Totally can't wait for A Levels to be over for Rapture 2018. Seems like a pretty long time but I guess it'll fly by? Looking back it has already been around 4 months since I entered JC. For sure that loads of things happened along the way and it wasn't an easy journey but thank god for friends in my life. I enjoyed the freedom that I wanted when my parents went to Europe 2 weeks back? I went out quite often till at night and I played League 24/7. Life felt really great heh. But as soon as they came back I found it difficult to adjust back to my usual lifestyle.
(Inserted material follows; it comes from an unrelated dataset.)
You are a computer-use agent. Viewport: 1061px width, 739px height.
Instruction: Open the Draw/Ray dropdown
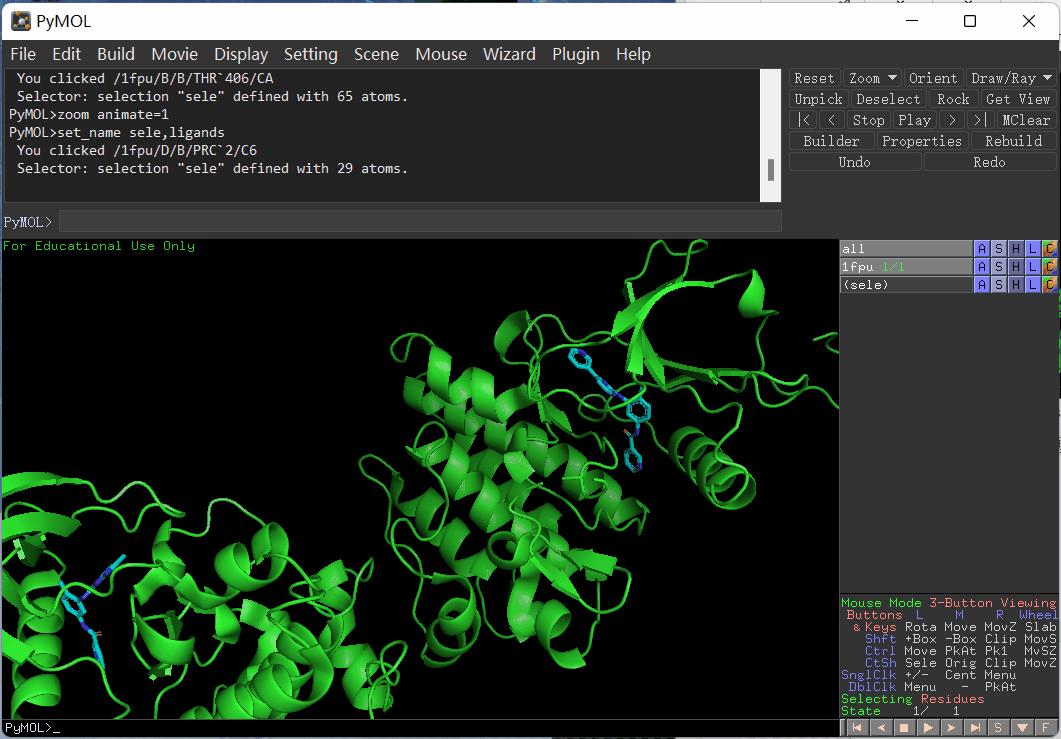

Don't really know why but I keep having great(?) dreams these days... But it sucks when I wake up and realise that it's all a dream. I don't get how I can feel the warmth (legit) when I hug someone in my dream. That's really kinda creepy. These days I spend a lot of time thinking about all the "If only"s that would've never happened. There are just days when you get really emotional and wonder what's the purpose of even being born onto this planet. Today feels like the kind of day. Maybe it's just that I've too much thoughts and I haven't got much time to clear my mind given all the bullshit that JC life throws at me. But well I kinda feel better after typing this whole chunk out because I kinda feel more organised (somehow) now. Today was like the first time ever I felt the urge or rather I understood why people smoke lmao. I don't know why but I had this crazy idea in my mind this afternoon :/ That smoking actually helps a person feel better from all his problems. I know it's a really bad idea but I don't know why it kept popping out in my mind earlier during the day.